Friday, August 24, 2012

Colonnes de Buren - une étude en noir et blanc



Les Deux Plateaux

more commonly known as Colonnes de Buren
(Buren Columns)

Since their installation in 1986 in the Coeur d'Honneur of the Palais Royal, they have been a source of controversy.  Made of steel, concrete, marble, stone, and aluminum their presence invites playful children of all ages... and photographers.  The angles and points of view are limitless, with or without a human subject.

When the lines begin to run together,
then it is time for rest, play and a good weekend.


 

Les Deux Plateaux
Buren Columns, La Coeur d'Honneur
Palais-Royal
75001, Paris

25 comments:

Sylvia K said...

Ah, I suspect that I know who one of those playful children is!! And it does look as though she had a great time!! Hope you've had a good week and that you have a lovely weekend, Genie!

Hugs
Sylvia

Randy said...

Very cool.

Rob Mandy said...

I was living in Paris when they put them up, and I remember it was meant to be a temporary exhibition... Never really liked them.

Vreni said...

When I saw them for the first time (in 1986) I didn´t like them, but in the meantime I got used to them and I kind of like them, they are really a good photo subject.

Merisi said...

Interesting public art!

WeekendAbstrait said...

Magnifiques ces colonnes de BUREN, très belle photo!
bonne journée Genie

Pet said...

I believe that it is always nice to have an opportunity to play. So I am for it!

Peter Olson said...

Thanks for the link to the "red coat"! :-)

Shell Sherree said...

Whenever I see these, I get a craving for mint humbugs! This is a lovely capture, Genie.

This is Belgium said...

I think the read coat picture shows which side of the controversy the player is on !
delightful
anni

Cezar and Léia said...

wonderful picture indeed!
Have a nice weekend!
Léia

Roses, Lace and Brocante said...

I love everything about Paris - well almost, but not this....
Avante garde just isn't me!!!

Just give me the macarons in your previous post, dear Genie - Perfect!!

Enjoy your weekend darling
xox
Shane

Virginia said...

And what's below is a fascination for many as well!
V

Kristie Franklin said...

I love this! I can just imagine kids playing in and around these poles. :)

Have a wonderful weekend Genie!

'Tsuki said...

Mais c'est encore debout, ce truc ?! C'est une des sculptures les plus dangereuse au monde : beaucoup de gens se prennent les pieds dans les colonnes les plus basses, et la ville ne compte plus les procès à ce sujet...

Stan said...

I am not surprised that this site attracts photogs -- what fun it must have been lining up shots.

orvokki said...

wauu.. your camera has been in a good place. :)
Hugs.

Maria said...

Must be nice for children to play there, nice picture, also 'the lady in red',
nice weekend

Bibi said...

I don't like these, but you managed to make them look good!

James said...

Nice shot! They seemed so out of place when I first saw them now they seem like they belong there.

Alexa said...

I'm still on the fence about these, but they do make for a good photo op—as you've just proven twice!
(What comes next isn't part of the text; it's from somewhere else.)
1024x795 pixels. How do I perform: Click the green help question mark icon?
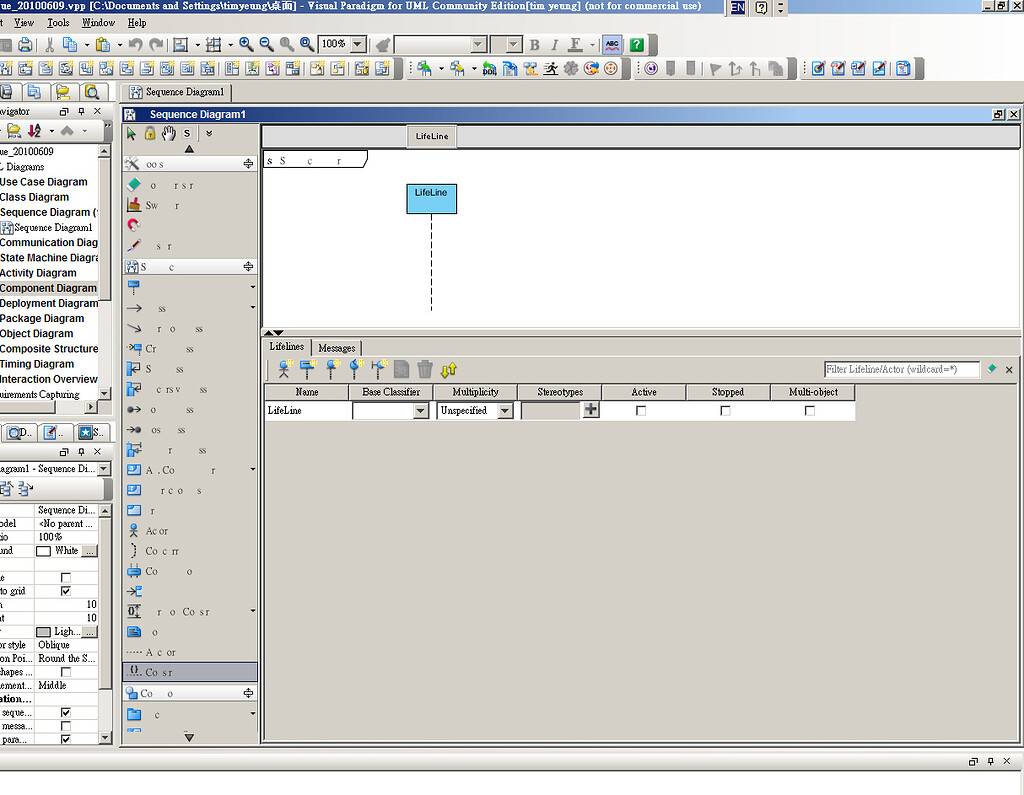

Bon weekend, Genie!

Joe said...

A very striking art installation. Looks like the Mad Hatter should appear any moment.

Genie -- Paris and Beyond said...

Having never seen this historical courtyard without the art installation, my reaction is muted by acceptance of "what is."

However, my love of architecture and history tells me that I would have been furious at the initial installation of this two-level public art. The public work was finished in 1986 at a cost of 1 million Euros. Buren railed against the disrepair of his work in 2007. The repairs were started in 2008 and were completed almost two years later at a cost of........ 5.8 million Euros!!
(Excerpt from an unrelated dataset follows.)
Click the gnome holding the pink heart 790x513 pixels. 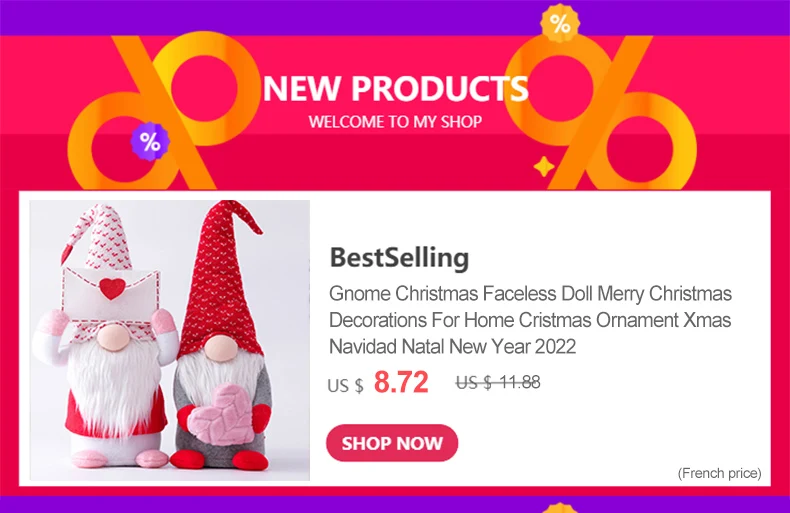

There is much written about the controversy of the initial installation and even more about the exorbitant cost of renovations. Either read it in French or use the translator as you will find plenty of juicy material in the French commentary.

It does make a nice instrument for the photographer, a playground for children and tourists, and for a grown up girl in a red coat.

Bises,
Genie

PerthDailyPhoto said...

I have to say the French do like to stir up a bit of controversy with their art by mixing the very modern with the traditional, most of the time I think it keeps things interesting. I love the red coat image Genie, works so well with a beautiful young lady in the mix oui!

Sketchbook Wandering said...

I remember being SO fascinated with these columns! You sure did capture them at their finest!